#### [Stated goal 1]
Rewrite the CAIR allowance excerpt starting at "96.151(b), the Administrator" and ending at "Establishment of accounts.", renaming "Administrator" to "Director" throughout.

Start of Supplied passage

Subpart FF--CAIR NOX Allowance Tracking System
Sec. 96.150 CAIR NOX Allowance Tracking System Accounts.
(a) Nature and function of compliance accounts. Consistent with
Sec. 96.151(a), the Administrator will establish one compliance
account for each CAIR source with one or more CAIR units. Allocations
of CAIR NOX allowances to CAIR units pursuant to subpart EE
of this part, and deductions or transfers of CAIR NOX
allowances pursuant Sec. 96.154, Sec. 96.156, or subpart GG of this
part will be recorded in compliance accounts in accordance with this
subpart.
(b) Nature and function of general accounts. Consistent with Sec.
96.151(b), the Administrator will establish, upon request, a general
account for any person. Transfers of CAIR NOX allowances
pursuant to subpart GG of this part will be recorded in general
accounts in accordance with this subpart.
Sec. 96.151 Establishment of accounts.
(a) Compliance accounts. Upon receipt of a complete certificate of
representation under Sec. 96.113, the Administrator will establish a
compliance account for the CAIR source for which the certificate of
representation was submitted.
(b) General accounts.
(1) Application for general account.

End of Supplied passage

#### [Stated goal 2]
Duplicate the entries starting at the line containing "Given: Click the 26 °C temperature button" and ending at the line containing "I will point(2,55).", copying each line exactly.

Start of Provided records

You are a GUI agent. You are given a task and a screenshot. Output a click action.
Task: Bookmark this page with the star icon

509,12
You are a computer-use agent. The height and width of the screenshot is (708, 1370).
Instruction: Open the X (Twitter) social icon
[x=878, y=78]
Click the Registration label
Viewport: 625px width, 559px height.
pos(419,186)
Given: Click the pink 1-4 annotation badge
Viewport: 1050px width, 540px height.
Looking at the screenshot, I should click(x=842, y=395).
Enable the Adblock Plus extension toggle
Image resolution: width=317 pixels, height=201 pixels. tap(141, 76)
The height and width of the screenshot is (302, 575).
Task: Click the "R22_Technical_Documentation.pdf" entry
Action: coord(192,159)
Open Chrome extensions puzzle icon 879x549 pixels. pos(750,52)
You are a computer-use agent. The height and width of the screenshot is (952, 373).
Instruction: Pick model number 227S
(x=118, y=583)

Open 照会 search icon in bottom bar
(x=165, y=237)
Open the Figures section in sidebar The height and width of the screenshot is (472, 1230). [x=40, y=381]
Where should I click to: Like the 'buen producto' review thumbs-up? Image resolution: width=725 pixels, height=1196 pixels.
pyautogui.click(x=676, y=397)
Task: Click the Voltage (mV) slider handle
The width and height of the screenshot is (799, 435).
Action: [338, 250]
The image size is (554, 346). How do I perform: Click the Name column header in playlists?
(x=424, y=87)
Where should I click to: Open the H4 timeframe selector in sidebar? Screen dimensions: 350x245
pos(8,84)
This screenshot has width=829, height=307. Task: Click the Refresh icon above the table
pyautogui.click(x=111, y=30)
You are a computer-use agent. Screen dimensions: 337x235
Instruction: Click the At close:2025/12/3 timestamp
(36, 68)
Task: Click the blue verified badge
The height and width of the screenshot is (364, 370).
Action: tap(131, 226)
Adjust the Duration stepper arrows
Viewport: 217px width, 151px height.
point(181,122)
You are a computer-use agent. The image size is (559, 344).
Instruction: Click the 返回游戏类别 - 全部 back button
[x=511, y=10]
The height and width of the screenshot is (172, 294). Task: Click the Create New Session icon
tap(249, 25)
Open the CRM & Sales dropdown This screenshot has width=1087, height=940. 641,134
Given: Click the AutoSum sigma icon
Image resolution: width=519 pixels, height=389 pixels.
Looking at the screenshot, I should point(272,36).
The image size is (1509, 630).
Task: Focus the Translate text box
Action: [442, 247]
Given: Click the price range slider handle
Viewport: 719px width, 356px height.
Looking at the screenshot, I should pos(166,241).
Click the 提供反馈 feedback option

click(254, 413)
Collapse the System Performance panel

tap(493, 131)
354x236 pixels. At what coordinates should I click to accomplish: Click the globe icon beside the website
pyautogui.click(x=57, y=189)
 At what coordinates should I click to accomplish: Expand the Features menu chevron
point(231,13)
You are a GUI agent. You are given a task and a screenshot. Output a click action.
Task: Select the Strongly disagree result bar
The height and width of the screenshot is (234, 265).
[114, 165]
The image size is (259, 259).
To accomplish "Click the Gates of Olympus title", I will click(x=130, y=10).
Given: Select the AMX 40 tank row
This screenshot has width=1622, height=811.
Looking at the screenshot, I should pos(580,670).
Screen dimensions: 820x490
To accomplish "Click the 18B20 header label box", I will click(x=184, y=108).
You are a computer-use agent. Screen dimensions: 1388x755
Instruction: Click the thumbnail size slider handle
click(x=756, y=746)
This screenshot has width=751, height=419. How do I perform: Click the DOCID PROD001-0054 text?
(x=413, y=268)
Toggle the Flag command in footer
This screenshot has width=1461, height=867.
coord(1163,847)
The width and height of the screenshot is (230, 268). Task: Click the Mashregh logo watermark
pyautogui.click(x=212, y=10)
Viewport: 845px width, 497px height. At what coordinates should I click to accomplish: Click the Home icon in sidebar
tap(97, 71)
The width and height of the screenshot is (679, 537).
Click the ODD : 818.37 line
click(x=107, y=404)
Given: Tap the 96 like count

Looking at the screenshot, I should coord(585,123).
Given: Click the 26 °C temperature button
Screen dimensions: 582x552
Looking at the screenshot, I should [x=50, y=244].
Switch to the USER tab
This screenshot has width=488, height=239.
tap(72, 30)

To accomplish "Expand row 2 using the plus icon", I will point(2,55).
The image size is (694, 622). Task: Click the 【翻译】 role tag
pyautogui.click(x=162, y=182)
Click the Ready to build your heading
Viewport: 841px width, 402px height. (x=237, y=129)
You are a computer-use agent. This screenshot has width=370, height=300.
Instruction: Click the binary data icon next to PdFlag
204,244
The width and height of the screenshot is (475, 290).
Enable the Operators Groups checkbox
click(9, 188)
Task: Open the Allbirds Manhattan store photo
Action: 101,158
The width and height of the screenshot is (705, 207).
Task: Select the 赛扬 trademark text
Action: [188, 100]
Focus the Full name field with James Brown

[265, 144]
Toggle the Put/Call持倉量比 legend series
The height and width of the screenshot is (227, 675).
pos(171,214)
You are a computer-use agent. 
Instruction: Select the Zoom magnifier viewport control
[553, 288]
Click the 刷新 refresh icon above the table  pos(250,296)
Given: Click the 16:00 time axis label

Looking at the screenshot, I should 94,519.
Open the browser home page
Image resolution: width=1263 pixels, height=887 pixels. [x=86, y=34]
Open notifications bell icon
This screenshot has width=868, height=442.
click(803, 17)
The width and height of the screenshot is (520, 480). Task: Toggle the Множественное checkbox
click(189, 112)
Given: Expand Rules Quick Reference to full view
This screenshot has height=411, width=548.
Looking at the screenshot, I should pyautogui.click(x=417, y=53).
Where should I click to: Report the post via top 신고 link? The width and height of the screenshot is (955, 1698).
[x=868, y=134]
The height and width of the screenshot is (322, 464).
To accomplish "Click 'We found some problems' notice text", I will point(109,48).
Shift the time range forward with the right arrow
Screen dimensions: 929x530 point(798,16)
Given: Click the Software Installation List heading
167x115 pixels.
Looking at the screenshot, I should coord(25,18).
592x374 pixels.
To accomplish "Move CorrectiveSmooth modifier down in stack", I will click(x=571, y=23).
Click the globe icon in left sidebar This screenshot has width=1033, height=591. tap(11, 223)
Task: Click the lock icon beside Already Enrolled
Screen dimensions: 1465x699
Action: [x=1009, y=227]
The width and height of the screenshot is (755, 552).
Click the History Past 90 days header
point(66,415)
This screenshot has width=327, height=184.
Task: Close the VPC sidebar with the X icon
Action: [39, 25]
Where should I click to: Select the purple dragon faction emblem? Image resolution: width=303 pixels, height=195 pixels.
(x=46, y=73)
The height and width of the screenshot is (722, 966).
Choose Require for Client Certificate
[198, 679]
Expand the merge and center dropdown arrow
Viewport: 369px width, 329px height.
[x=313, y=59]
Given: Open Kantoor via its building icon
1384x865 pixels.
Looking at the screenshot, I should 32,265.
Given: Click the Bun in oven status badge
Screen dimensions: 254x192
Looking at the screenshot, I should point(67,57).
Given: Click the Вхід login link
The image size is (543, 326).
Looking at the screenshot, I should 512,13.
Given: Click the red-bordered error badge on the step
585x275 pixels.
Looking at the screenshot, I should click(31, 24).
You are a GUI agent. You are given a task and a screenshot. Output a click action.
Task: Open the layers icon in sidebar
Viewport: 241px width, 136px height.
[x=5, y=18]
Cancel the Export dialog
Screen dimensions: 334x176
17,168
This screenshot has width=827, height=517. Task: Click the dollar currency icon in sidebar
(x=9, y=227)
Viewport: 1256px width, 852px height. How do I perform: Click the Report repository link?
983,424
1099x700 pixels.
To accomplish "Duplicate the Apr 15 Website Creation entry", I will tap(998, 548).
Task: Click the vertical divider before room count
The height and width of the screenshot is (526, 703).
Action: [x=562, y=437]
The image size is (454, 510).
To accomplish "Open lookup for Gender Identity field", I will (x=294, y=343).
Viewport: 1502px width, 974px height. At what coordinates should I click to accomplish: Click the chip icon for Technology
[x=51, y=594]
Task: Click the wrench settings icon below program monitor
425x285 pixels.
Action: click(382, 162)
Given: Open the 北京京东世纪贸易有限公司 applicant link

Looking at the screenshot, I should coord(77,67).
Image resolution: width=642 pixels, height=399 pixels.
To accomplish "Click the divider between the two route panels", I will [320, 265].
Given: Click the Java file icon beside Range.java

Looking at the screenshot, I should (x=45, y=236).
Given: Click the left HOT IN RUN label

End of Provided records

#### [Output 1]
96.151(b), the Director will establish, upon request, a general
account for any person. Transfers of CAIR NOX allowances
pursuant to subpart GG of this part will be recorded in general
accounts in accordance with this subpart.
Sec. 96.151 Establishment of accounts.

#### [Output 2]
Given: Click the 26 °C temperature button
Screen dimensions: 582x552
Looking at the screenshot, I should [x=50, y=244].
Switch to the USER tab
This screenshot has width=488, height=239.
tap(72, 30)

To accomplish "Expand row 2 using the plus icon", I will point(2,55).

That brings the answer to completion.